Regex: Provide match for beginning of a sentence ignoring new lines-CodePudding

string= "This is a sentence. Micky Mouse"

name= re.compile(f"\.?Micky Mouse")
name_match = name.search(string)
print(name_match)

I want to ensure that a match is only provided if "Micky Mouse" is at the beginning of a new sentence, i.e., only if it follows on a dot "." However, there should also be a match irrespective of any new lines or spacings between "Micky Mouse" and the end of the previous sentence. So the following expression should also provide a match print("This is a sentence. \nMicky Mouse")

CodePudding user response：

You can match optional whitespace chars after the dot:

\.\s*Micky Mouse\b

The pattern matches:

\.\s* Match a dot and optional whitespace chars (that can also match a newline)
Micky Mouse\b Match literally followed by a word boundary

Regex demo

CodePudding user response：

The \s flag matches for all whitespace characters including \n.

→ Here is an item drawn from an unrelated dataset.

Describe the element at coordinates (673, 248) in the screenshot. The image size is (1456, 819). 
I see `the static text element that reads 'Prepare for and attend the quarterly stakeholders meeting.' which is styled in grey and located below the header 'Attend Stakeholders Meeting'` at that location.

Something like the following should do the trick

re.compile(".\s?Mickey Mouse")

CodePudding user response：

In order to be at the beginning of a sentence, and ignore any whitespace differences after it, prepend the match target with (?:^|\.)\s*.

(?:) -> it doesn't create a group
^|\. -> either the beginning of the String ^ or | a literal dot \.
\s* -> any amount of whitespace, including newlines, spaces, tabs, etc.

import re

string= """This is a sentence. Micky Mouse. 
           Micky Mouse again. No Micky Mouse match here."""

pattern = re.compile(f"(?:^|\.)\s*Micky Mouse")
name_match = re.finditer(pattern, string)
print([match.group(0) for match in name_match])

output:

['. Micky Mouse', '. \n           Micky Mouse']